Source records:
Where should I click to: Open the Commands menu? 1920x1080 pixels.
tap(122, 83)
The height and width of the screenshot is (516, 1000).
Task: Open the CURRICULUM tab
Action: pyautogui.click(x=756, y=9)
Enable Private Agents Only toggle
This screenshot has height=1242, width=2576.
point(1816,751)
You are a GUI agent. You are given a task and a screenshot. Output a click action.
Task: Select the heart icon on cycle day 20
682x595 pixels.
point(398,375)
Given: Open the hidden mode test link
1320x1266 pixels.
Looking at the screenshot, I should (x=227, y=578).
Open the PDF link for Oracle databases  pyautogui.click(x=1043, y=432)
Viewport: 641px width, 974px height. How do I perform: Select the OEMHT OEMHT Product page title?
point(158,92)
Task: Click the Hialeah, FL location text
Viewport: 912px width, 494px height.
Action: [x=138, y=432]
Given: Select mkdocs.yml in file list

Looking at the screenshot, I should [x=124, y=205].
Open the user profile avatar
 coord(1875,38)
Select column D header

Aim:
Rewrite the entries above as a numbered list, from the first entry through the line with "point(398,375)", leaving out any blank lines.

Result for this exercise:
1. Where should I click to: Open the Commands menu? 1920x1080 pixels.
2. tap(122, 83)
3. The height and width of the screenshot is (516, 1000).
4. Task: Open the CURRICULUM tab
5. Action: pyautogui.click(x=756, y=9)
6. Enable Private Agents Only toggle
7. This screenshot has height=1242, width=2576.
8. point(1816,751)
9. You are a GUI agent. You are given a task and a screenshot. Output a click action.
10. Task: Select the heart icon on cycle day 20
11. 682x595 pixels.
12. point(398,375)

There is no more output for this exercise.